- [Excerpted data]:
"""

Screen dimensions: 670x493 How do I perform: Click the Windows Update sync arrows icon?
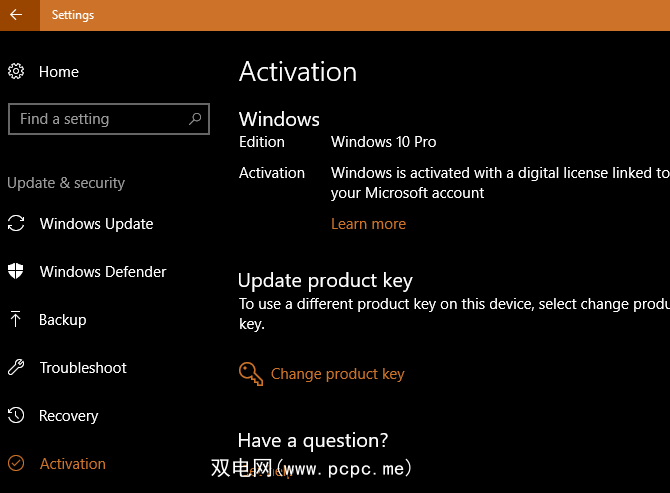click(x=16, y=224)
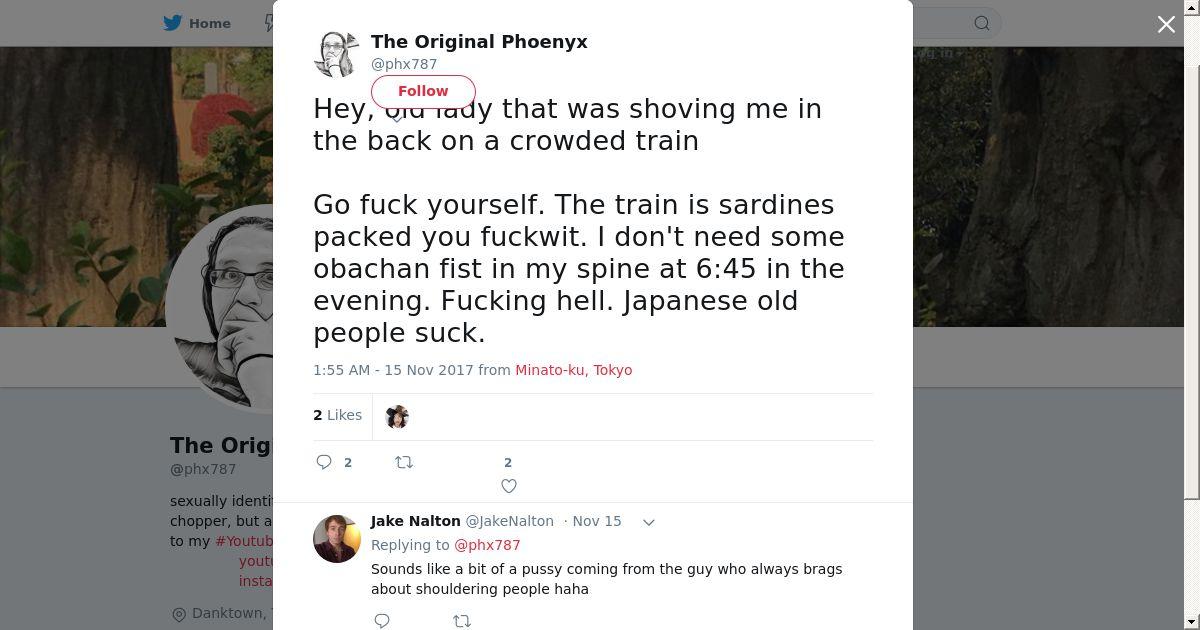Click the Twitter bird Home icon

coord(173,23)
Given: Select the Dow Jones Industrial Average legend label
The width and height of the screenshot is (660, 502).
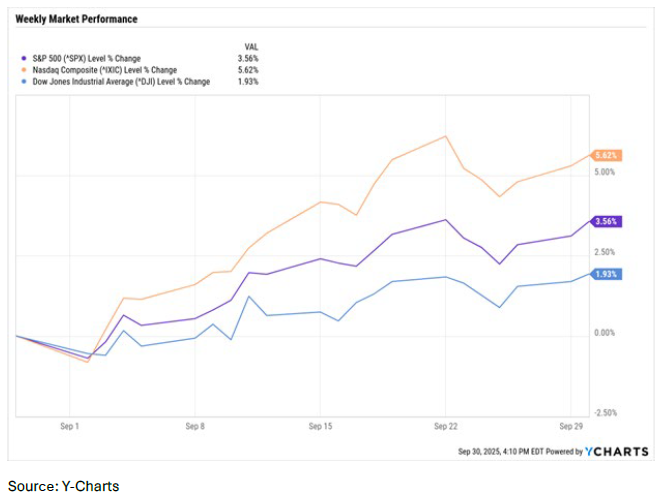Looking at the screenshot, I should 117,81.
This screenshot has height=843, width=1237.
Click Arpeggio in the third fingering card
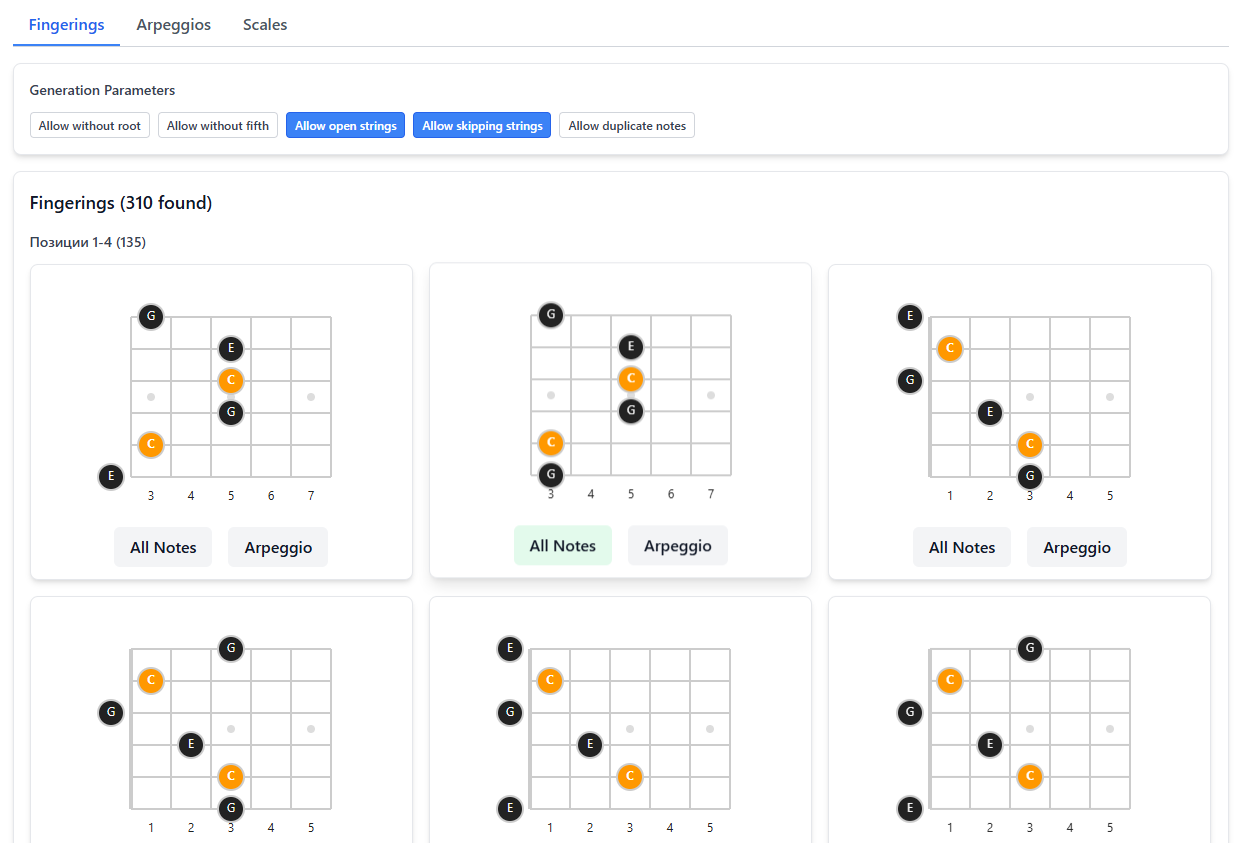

"""
"""

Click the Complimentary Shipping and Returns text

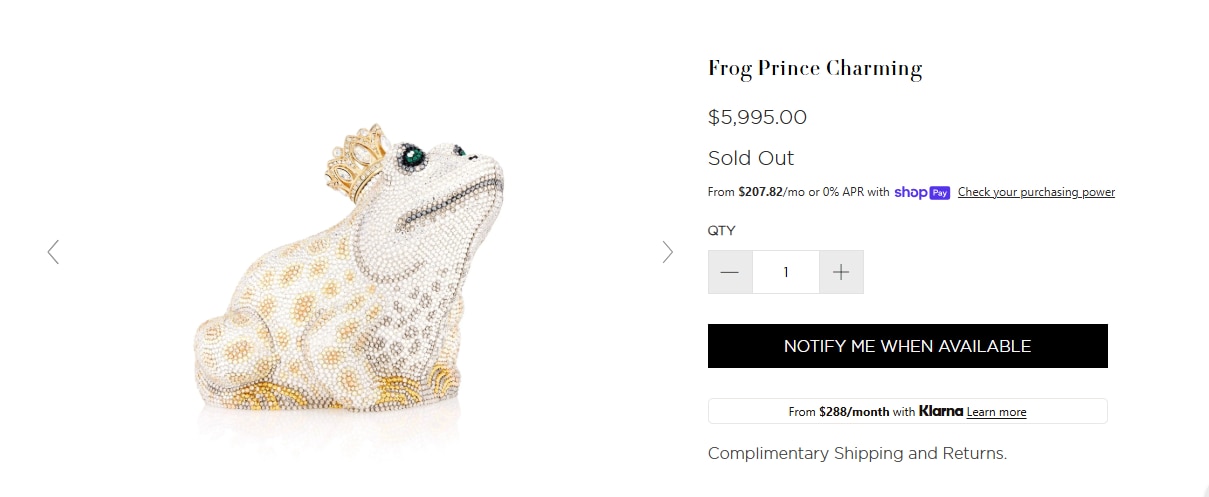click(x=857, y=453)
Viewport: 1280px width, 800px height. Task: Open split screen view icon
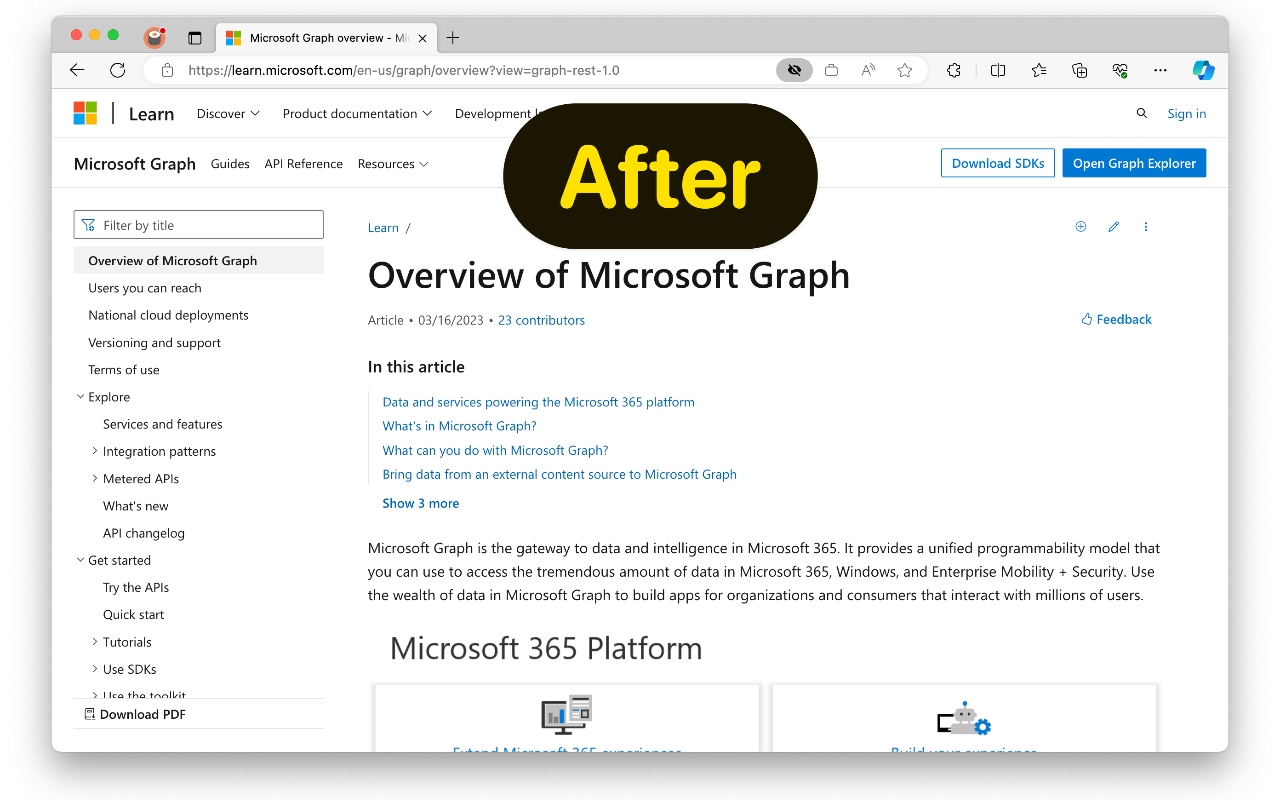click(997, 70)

"""
"""

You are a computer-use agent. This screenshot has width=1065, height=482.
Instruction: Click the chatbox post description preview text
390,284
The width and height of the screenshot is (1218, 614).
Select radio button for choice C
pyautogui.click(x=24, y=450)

"""

- [Description of the task]: Which lines of the listing contain the string "This"? Copy each of them.

- [Expected answer]:
This screenshot has height=843, width=1237.
You are a computer-use agent. This screenshot has width=1065, height=482.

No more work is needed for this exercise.